Dialogues des Carmélites
Francis Poulenc Musique et livret d'après un texte de Bernanos
Olivier Py Mise en scène
Jérémie Rohrer Direction Musicale
Théâtre des Champs Elysées, le 17 décembre 2013.
Synopsis. Le livret décrit, à travers l'histoire personnelle de Soeur Blanche de la Force, le martyre de carmélites pendant la Terreur. Ces religieuses, refusant de se plier aux injonctions des révolutionnaires, vont en effet mourir sur l'échafaud.

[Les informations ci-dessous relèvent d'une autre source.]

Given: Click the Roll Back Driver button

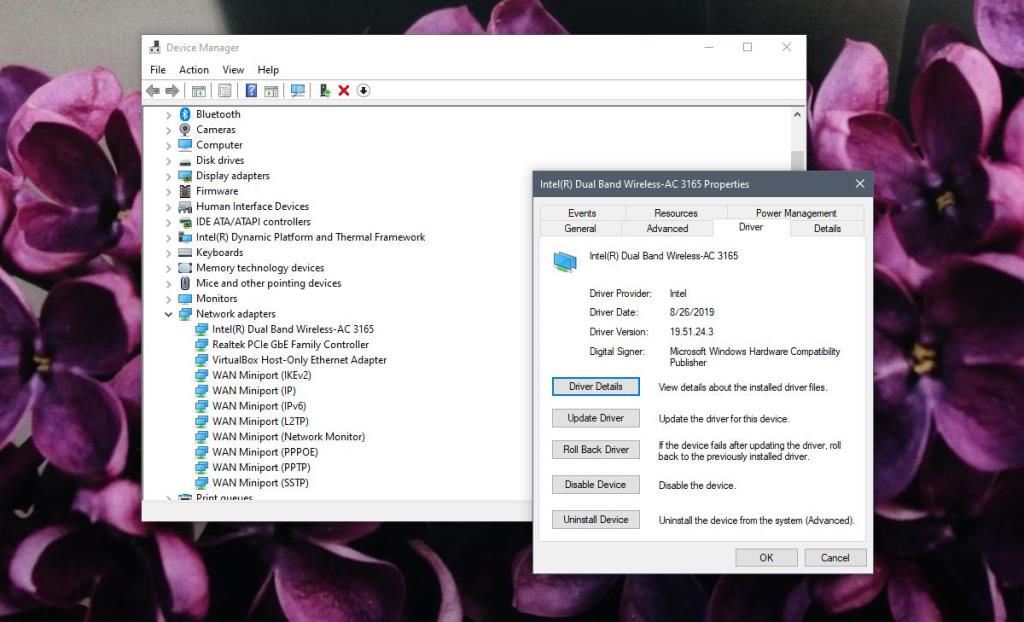Looking at the screenshot, I should 595,449.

Mise en scène. Passionnante de bout en bout, elle s'éloigne toutefois peu du livret et ménage des temps forts alternant avec des passages plus détendus. Un climax est atteint dans le dernier tableau de l'acte I, scène d'une violence parfois insoutenable. Py fait mourir la mère supérieure au cours d'un tableau que l'on peut voir de deux manières :
-dressée sur une chaire à prêcher, avec l'autorité que lui confère sa charge, madame de Croissy s'adresse aux religieuses;
-couchée dans un plan perpendiculaire à celui de la scène, celui de la croix sur laquelle elle étend ses bras au moment de mourir, elle reproduit le signe du sacrifice ultime. Selon Bernanos (et peut-être Poulenc) l'on ne meurt pas pour soi mais pour les autres. La mort affreuse de la mère supérieure signifierait qu'une mort « douce » pourrait être donnée à une autre personne.
L'exécution des religieuses est traitée de façon décalée. La didascalie indique qu'elles montent sur l'échafaud en chantant le Salve Regina. Olivier Py les a groupées toutes face au public et quand le couperet tombe, indiqué par un coup metallique des percussions, chaque suppliciée tourne le dos à ses compagnes et s'anéantit dans un ciel étoilé. Le choeur d'abord très fourni et puissant s'étiole peu à peu. A la fin il ne reste plus que Blanche de la Force, sœur de l'Agonie du Christ, qui disparaît à son tour. Cette symphonie des Adieux est émouvante et belle.
Autres temps forts les quatre pantomimes, véritables tableaux vivants, représentant successivement l'Annonciation, la Nativité, la Cène et la Crucifixion, images d'une harmonie admirable assemblées à partir d'attributs ou de figures symboliques en bois découpé : la Colombe, l'Agneau Pascal, la Croix...
Direction musicale. L'orchestre étonnament discret ne couvre jamais la voix des personnages, il joue piano, voire mezzo forte presque tout le temps sauf dans les interludes. Cette austérité, cette retenue m'ont impressionné surtout si on la compare avec la véhémence d'autres versions (Ricardo Muti par exemple) beaucoup plus extraverties. Cette attitude n'aurait pas déplu à Poulenc qui manifeste dans cette partition un parti-pris de sobriété comme le montre l'accompagnement orchestral des trois sublimes prières chorales Ave Maria, Ave Verum Corpus et Salve Regina. La sonorité du Philarmonia Orchestra est magnifique (clarinettes remarquables).
Interprétation. Rosalind Plowright est une madame de Croissy exceptionnelle. Anne Catherine Gillet colle idéalement avec le personnage de Soeur Constance dont elle traduit parfaitement l'enthousiasme juvénile d'une voix claire et pure. Patricia Petitbon est une Blanche idéale, Véronique Gens (Madame Lidoine) incarne parfaitement une Mère supérieure d'une grande humanité, presque maternelle. Sophie Koch (Mère Marie de l'Incarnation) campe avec autorité un rôle complexe car celle qui fait voter à l'unanimité le sacrifice est la seule à s'y dérober. Du côté des hommes, j'ai bien aimé Topi Lehtipuu, le Chevalier de la Force, dont j'ai trouvé l'interprétation excellente et en plein accord avec ce personnage. François Piolino (le Père confesseur du couvent) a une belle voix bien projetée.
Ce texte est une version allongée d'un bref compte rendu publié dans Odb-opéra et dans Ron3.